Extract the rows below starting with the line that contains "Task: Open the" and going on through the line that contains "click(x=69, y=40)", and reproduce them without any change.

#### Entries shown:
-- start --

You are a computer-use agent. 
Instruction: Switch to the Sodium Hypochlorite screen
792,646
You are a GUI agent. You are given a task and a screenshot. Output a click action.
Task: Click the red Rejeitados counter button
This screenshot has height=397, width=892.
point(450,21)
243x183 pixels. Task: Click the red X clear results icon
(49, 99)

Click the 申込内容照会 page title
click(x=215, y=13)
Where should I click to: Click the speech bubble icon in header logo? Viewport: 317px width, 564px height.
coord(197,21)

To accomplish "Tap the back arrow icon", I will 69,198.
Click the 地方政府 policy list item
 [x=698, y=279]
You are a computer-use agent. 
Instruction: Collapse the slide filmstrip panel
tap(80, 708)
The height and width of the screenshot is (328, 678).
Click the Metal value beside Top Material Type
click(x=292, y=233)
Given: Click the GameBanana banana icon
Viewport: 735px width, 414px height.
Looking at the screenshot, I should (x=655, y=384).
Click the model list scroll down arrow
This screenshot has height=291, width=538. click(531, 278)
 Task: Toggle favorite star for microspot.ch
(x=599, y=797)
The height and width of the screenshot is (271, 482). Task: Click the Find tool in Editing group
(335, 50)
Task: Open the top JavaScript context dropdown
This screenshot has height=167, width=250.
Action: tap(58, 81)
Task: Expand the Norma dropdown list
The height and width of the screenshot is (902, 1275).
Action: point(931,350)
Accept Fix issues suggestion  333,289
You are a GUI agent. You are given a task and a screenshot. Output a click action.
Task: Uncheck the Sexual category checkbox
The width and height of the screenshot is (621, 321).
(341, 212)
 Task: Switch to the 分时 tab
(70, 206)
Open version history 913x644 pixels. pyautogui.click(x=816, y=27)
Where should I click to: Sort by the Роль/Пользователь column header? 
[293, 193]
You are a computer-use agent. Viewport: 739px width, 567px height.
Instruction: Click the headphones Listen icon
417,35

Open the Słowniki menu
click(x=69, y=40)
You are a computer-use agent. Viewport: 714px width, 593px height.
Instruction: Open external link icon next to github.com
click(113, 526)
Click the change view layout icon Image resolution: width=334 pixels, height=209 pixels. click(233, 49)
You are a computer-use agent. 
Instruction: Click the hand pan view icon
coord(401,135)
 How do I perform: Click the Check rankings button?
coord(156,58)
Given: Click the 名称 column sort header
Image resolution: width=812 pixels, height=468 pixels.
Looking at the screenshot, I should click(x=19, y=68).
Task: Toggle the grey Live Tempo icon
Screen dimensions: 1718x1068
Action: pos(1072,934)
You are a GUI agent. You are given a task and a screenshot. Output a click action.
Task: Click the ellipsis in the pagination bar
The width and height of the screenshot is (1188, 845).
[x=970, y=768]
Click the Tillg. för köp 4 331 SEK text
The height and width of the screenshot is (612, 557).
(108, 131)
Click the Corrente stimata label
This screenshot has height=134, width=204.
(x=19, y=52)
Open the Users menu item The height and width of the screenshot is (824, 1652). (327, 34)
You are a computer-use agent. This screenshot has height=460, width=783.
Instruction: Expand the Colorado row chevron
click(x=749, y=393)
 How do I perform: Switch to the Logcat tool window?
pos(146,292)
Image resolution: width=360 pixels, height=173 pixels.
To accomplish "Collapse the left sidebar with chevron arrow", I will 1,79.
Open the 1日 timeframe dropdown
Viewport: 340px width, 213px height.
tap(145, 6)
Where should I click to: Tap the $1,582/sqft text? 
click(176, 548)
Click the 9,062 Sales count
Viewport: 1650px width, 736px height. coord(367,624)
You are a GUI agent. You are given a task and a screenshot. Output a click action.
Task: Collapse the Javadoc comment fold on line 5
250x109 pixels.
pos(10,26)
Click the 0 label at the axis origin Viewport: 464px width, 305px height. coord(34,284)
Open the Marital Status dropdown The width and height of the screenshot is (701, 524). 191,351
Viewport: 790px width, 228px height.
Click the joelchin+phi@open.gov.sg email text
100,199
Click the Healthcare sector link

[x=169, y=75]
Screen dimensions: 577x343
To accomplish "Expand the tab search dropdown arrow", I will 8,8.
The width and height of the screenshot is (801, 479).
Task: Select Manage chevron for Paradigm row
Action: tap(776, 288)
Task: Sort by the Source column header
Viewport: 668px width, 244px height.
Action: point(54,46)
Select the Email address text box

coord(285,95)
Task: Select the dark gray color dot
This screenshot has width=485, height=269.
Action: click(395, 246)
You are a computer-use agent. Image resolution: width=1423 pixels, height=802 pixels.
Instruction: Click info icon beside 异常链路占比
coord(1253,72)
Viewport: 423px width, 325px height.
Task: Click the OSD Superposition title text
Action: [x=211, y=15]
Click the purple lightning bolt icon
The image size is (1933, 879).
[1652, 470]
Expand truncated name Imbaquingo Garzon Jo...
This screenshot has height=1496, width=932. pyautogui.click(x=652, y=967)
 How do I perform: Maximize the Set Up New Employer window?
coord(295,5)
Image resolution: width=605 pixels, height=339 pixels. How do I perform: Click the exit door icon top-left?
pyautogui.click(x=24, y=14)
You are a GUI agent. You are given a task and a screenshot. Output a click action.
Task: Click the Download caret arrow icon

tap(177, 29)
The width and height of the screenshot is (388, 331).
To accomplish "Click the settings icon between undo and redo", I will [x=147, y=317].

-- end --

#### Task result:
Task: Open the top JavaScript context dropdown
This screenshot has height=167, width=250.
Action: tap(58, 81)
Task: Expand the Norma dropdown list
The height and width of the screenshot is (902, 1275).
Action: point(931,350)
Accept Fix issues suggestion  333,289
You are a GUI agent. You are given a task and a screenshot. Output a click action.
Task: Uncheck the Sexual category checkbox
The width and height of the screenshot is (621, 321).
(341, 212)
 Task: Switch to the 分时 tab
(70, 206)
Open version history 913x644 pixels. pyautogui.click(x=816, y=27)
Where should I click to: Sort by the Роль/Пользователь column header? 
[293, 193]
You are a computer-use agent. Viewport: 739px width, 567px height.
Instruction: Click the headphones Listen icon
417,35

Open the Słowniki menu
click(x=69, y=40)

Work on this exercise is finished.